Não. O investimento em clubes de futebol é muito mais emotivo e sentimental, tem mais a ver com a filiação no clube do que com um investimento racional, isto se olharmos para as contas. Para isso não é despiciendo que não haja casas de investimento que analisem os clubes de futebol e que dêem preços de referência. Se olharmos para os balanços dos clubes, eles tecnicamente estão falidos. Têm dívidas muito elevadas e dependem das jornadas de cada campeonato para que possam gerar receita. É um mercado muito específico que atrai os investidores pelas taxas de juro.
As taxas de juro que vemos nas emissões obrigacionistas dos três grandes são muito altas para a média do mercado. Como é que é possível fazer uma retribuição tão elevada? Como este é um negócio de maior risco, está associado a uma maior taxa de juro. O que os investidores têm de perceber é que sempre que existe uma emissão de obrigações ou uma empresa que paga uma taxa de juro superior isso quer dizer que o nível de risco é maior.
É o que acontece nos clubes: se olharmos para o balanço do Benfica no ano passado, o capital próprio era negativo (significa que se o clube fosse encerrado ainda ficava a dever dinheiro). Este ano, felizmente, já tem capital próprio positivo de 5,8 milhões de euros. Mas este é um exemplo muito interessante, porque tem um passivo total de 408 milhões para um capital próprio de apenas cinco milhões e pretende emitir ate 55 milhões.
É um negócio diferente do de uma empresa onde se consegue perspectivar a evolução futura da actividade.

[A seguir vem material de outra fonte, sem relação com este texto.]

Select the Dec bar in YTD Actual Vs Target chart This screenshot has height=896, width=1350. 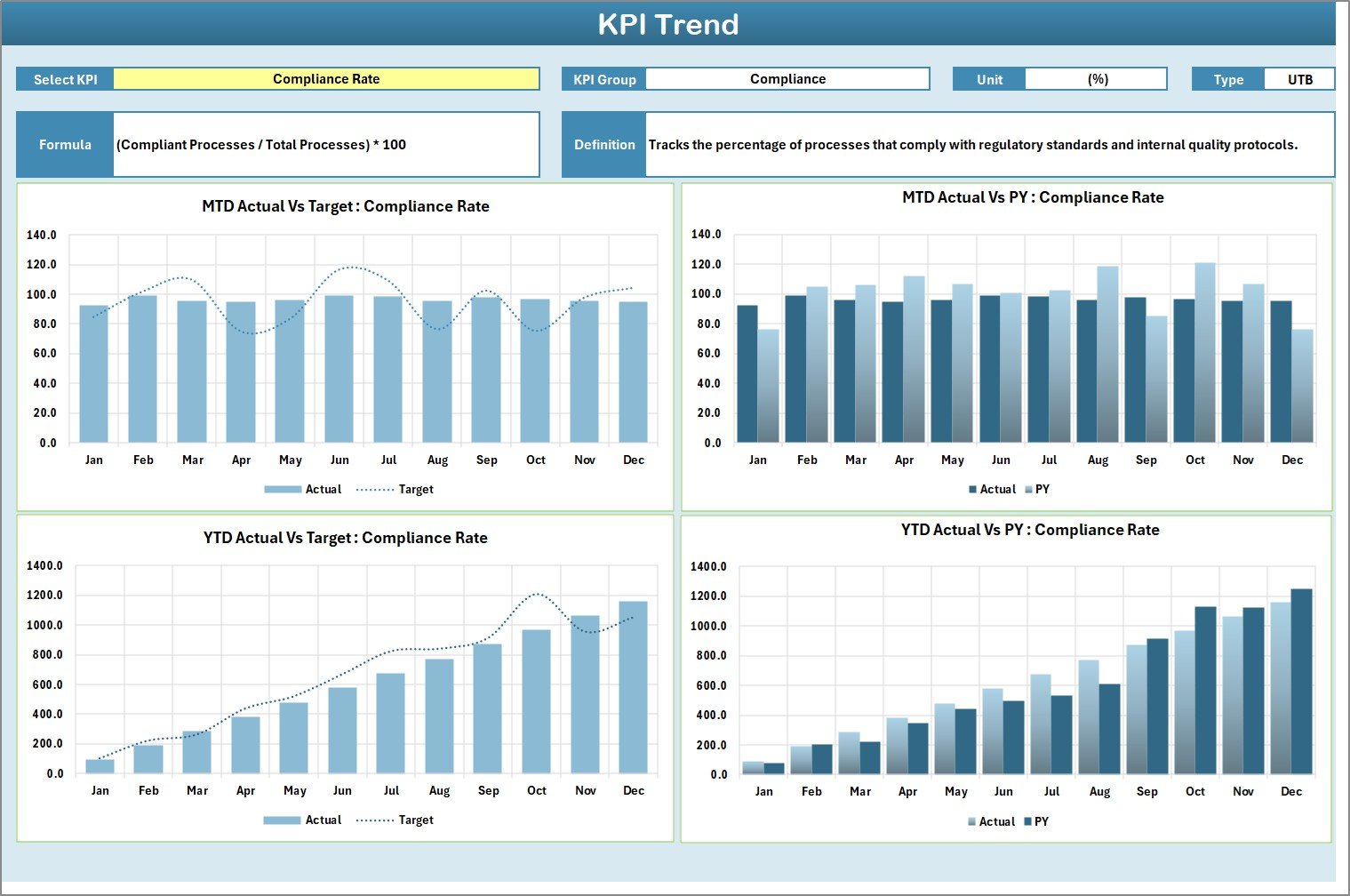[633, 686]
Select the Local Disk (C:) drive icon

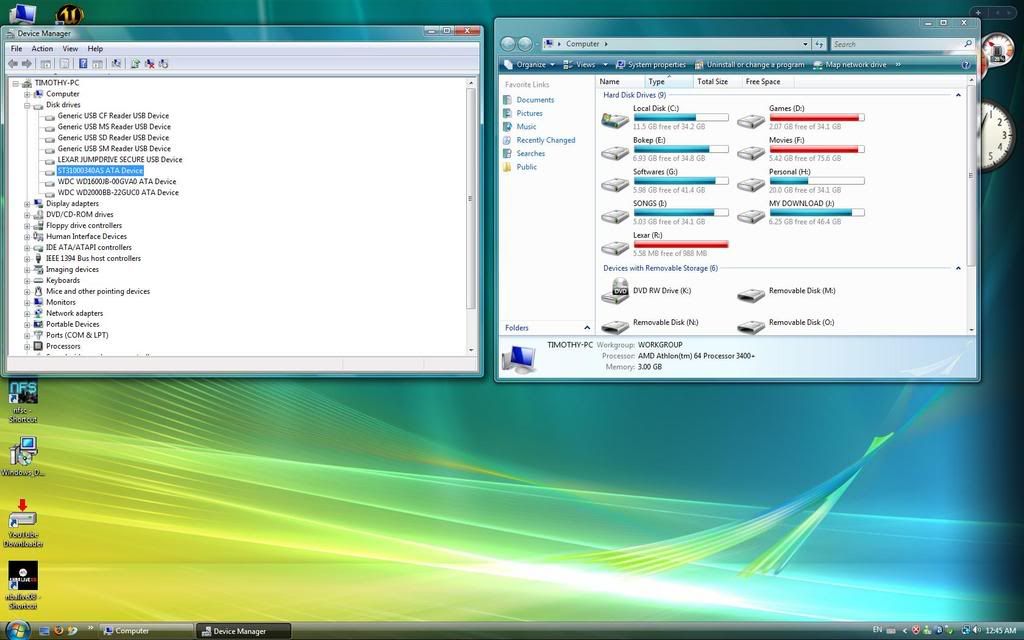(615, 120)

Neste caso, é um negócio que só ano a ano se consegue prever qual a actividade do clube.
Referiu as dívidas elevadas que os clubes têm, nomeadamente o Benfica. Quais é que são os riscos destas operações para os investidores? É que, em caso de dificuldades, o clube pode ver a sua dívida reestruturada, ou seja, [os investidores] podem ter colocado mil euros e de um momento para o outro o clube renegociar e pagar apenas 500 euros ao investidor. Existe um risco de reestruturação caso o clube não consiga vencer campeonatos ou gerar receitas suficientes. Este é um risco real, daí a taxa de juro elevada que tem de ser paga aos investidores.
Que conselhos daria aos investidores antes de investirem nestas obrigações?
Primeiro, lerem o prospecto resumido que foi publicado na CMVM – se bem que o prospecto total tem 125 páginas [no caso do Benfica], o que é algo muito fastidioso para qualquer um ler. Mas só por aí também se percebe que existe um capítulo substancial ligado aos riscos. O conselho é que os investidores coloquem só o dinheiro que não precisam, mas que mesmo assim coloquem uma muito pequena parte do seu capital em operações deste nível. Apesar de a taxa de juro ser elevada, o risco também o pode ser.
Os clubes de futebol parecem estar cada vez mais viciados neste tipo de operação. A CMVM devia apertar as condições em que permite estas iniciativas?
A CMVM já obriga o Benfica a ter um prospecto de 125 páginas e posso-lhe dizer que nenhum ou poucos investidores que vão subscrever o vão ler. Por isso, os riscos estão já todos detalhados. Há 15 páginas sobre eles, a questão é mais sobre a iliteracia financeira dos investidores. E as pessoas não olham para os riscos que lá estão. A CMVM exigiu que eles fossem publicados. A CMVM também não pode dizer se os investidores podem ou não subscrever. Os riscos estão lá, cada um tem de tomar as suas decisões.